## Problem details
The listing below holds a line with "Task: Tap the battery charging indicator" and a line with "You are a computer-use agent. The width". Reproduce those two lines exactly, plus everything between them.
Start of Block
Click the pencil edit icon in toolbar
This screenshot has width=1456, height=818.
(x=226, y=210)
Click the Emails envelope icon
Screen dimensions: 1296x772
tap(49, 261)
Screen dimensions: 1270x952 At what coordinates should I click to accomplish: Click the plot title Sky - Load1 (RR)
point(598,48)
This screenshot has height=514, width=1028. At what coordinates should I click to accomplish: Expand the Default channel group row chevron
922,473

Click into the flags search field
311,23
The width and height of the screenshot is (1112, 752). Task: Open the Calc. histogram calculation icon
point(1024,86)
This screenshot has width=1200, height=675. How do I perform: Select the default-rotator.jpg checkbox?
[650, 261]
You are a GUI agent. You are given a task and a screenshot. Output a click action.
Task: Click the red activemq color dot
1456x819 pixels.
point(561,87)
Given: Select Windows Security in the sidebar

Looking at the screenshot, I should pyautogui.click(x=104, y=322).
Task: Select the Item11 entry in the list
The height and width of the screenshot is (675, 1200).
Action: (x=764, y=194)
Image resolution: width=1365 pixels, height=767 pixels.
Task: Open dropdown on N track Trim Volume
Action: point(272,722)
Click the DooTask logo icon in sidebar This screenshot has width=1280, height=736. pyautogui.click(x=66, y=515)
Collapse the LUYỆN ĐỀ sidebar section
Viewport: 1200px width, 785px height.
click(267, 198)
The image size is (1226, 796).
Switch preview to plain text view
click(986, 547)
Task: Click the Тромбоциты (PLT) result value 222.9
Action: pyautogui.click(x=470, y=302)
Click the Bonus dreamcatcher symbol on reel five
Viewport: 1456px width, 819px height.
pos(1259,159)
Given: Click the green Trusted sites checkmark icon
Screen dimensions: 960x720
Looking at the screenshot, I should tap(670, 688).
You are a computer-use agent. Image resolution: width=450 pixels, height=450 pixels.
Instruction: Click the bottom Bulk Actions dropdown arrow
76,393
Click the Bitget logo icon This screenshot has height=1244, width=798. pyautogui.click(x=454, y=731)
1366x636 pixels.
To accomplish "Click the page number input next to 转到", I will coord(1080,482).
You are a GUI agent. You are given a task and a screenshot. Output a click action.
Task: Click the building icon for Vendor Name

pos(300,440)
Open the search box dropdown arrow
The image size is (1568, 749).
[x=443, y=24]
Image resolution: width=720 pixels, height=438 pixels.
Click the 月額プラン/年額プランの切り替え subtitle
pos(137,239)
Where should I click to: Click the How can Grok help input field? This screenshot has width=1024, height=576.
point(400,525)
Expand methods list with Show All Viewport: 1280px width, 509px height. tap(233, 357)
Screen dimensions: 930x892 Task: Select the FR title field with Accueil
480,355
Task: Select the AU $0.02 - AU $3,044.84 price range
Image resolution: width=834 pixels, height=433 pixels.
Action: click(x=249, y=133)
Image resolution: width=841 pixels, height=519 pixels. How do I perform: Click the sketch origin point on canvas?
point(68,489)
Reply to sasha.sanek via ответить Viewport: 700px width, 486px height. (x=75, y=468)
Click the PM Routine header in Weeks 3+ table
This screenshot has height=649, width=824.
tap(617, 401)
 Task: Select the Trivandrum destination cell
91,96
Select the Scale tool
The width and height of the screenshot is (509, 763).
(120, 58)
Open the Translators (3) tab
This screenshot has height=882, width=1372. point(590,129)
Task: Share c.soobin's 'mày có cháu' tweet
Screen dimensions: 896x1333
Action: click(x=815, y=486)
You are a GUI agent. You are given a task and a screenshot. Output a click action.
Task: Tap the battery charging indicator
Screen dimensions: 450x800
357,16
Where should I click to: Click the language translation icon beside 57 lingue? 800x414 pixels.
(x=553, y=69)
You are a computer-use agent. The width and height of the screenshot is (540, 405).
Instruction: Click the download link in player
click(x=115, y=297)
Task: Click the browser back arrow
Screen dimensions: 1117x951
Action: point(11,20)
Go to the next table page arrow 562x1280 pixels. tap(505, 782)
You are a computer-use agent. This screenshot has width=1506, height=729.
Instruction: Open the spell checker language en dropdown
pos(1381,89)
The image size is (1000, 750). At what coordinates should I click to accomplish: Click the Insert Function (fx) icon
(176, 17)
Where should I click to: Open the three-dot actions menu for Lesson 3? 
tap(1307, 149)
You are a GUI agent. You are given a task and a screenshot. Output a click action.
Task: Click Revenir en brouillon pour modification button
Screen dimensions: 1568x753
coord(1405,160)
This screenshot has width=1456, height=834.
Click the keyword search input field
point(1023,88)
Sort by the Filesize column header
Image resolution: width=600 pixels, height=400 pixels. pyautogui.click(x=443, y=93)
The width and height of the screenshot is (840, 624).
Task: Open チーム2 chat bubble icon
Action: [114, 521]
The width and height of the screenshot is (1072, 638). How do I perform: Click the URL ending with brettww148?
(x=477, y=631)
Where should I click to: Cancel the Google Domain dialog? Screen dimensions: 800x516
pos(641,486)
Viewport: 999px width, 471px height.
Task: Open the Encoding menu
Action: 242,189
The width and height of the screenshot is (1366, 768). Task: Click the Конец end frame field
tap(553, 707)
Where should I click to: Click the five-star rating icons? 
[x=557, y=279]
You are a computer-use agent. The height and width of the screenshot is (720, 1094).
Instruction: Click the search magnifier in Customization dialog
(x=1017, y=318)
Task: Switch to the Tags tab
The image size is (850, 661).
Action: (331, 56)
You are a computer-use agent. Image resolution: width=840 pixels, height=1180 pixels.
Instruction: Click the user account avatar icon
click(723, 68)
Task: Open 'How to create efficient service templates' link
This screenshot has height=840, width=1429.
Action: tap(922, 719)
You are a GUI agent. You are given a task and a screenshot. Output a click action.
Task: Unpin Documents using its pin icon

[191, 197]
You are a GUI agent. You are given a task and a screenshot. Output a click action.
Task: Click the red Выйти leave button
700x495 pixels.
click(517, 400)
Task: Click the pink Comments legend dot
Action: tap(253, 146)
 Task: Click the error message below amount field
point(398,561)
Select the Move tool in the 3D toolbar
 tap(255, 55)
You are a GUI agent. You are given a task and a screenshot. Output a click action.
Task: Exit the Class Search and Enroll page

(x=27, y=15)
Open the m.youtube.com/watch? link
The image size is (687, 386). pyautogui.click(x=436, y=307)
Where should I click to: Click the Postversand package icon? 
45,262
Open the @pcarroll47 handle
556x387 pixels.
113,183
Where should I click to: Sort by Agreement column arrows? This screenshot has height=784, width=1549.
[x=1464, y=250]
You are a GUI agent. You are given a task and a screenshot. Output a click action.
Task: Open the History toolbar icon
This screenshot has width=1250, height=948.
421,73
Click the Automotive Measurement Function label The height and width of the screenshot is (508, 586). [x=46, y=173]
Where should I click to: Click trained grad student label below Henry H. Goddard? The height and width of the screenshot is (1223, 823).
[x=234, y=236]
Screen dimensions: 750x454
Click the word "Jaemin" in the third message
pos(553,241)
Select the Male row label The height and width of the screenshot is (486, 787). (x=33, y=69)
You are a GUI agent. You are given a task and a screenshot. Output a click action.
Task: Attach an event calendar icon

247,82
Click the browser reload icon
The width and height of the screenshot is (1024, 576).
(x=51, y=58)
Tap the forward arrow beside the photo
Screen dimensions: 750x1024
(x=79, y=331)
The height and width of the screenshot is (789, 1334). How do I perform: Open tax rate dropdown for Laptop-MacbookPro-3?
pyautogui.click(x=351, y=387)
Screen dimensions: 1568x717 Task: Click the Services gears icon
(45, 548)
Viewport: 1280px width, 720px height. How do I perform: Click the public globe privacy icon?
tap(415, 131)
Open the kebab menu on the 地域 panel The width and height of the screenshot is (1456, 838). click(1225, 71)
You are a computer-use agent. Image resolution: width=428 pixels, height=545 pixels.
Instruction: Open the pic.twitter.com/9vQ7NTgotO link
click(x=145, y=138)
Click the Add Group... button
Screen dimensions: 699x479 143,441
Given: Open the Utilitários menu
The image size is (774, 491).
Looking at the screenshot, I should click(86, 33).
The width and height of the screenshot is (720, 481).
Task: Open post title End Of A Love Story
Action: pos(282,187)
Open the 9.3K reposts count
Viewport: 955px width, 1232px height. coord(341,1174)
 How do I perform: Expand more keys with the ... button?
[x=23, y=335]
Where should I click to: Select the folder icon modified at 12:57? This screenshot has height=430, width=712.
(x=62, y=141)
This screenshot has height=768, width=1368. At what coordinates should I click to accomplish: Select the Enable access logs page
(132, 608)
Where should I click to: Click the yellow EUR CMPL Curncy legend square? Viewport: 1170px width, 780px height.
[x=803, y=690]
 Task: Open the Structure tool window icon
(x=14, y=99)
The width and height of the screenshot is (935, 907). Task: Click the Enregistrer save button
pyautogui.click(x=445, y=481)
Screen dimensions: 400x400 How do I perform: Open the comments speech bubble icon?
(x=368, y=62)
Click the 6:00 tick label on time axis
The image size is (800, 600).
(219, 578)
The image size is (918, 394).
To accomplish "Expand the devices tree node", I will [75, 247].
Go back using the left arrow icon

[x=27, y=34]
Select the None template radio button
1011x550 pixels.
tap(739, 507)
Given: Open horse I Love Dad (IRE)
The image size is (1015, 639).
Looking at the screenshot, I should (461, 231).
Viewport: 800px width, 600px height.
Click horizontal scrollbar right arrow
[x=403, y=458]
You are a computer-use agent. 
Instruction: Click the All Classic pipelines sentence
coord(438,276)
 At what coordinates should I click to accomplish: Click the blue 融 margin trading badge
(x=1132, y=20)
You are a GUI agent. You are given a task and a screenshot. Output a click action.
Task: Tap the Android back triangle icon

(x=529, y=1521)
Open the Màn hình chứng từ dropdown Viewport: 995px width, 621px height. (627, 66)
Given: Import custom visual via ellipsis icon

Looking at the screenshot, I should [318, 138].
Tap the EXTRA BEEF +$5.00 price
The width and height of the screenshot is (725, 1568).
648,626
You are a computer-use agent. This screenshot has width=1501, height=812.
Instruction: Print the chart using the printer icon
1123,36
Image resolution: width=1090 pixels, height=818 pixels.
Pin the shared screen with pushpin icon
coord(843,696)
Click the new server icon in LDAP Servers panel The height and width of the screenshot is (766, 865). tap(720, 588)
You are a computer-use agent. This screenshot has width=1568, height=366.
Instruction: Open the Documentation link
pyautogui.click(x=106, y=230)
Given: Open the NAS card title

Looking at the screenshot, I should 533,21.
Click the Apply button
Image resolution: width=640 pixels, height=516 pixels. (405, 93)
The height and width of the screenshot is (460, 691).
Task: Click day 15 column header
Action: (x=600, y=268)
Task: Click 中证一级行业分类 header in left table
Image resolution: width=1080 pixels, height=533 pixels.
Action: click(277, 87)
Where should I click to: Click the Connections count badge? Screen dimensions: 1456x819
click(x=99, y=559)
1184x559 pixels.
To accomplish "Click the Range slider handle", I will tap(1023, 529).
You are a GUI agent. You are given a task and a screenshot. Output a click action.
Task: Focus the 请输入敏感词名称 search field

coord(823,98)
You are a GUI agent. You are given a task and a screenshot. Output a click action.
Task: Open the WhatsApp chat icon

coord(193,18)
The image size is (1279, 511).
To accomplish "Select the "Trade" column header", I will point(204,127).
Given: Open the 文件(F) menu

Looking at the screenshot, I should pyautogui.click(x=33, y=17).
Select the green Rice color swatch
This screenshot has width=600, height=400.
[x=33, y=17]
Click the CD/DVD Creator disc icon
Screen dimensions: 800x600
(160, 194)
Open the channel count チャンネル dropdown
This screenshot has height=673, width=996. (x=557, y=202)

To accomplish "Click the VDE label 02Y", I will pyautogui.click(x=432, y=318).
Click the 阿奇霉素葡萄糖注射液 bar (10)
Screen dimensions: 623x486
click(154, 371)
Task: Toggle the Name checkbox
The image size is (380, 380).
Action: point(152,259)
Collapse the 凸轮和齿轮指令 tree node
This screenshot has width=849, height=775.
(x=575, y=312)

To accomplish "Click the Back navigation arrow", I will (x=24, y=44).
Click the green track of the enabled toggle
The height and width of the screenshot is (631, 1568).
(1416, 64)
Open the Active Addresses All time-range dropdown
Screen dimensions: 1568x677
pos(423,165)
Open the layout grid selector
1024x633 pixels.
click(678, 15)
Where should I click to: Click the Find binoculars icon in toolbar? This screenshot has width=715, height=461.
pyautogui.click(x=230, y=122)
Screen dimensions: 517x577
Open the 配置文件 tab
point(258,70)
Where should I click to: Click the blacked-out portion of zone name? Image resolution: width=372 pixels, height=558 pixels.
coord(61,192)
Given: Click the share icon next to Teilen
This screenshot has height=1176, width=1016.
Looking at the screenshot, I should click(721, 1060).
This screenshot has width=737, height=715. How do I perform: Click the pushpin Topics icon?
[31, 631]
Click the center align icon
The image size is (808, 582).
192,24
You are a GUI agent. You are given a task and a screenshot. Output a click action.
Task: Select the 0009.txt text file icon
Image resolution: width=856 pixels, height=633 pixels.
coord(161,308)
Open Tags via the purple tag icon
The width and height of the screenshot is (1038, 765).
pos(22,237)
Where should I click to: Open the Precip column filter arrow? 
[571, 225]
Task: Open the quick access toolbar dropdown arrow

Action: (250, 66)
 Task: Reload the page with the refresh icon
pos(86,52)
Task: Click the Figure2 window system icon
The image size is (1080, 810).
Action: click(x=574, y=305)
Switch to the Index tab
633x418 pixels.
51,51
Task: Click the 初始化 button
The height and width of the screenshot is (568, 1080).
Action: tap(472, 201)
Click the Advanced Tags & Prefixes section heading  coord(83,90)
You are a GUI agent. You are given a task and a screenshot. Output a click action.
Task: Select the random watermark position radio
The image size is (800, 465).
End of Block
## Exercise answer
Task: Tap the battery charging indicator
Screen dimensions: 450x800
357,16
Where should I click to: Click the language translation icon beside 57 lingue? 800x414 pixels.
(x=553, y=69)
You are a computer-use agent. The width and height of the screenshot is (540, 405).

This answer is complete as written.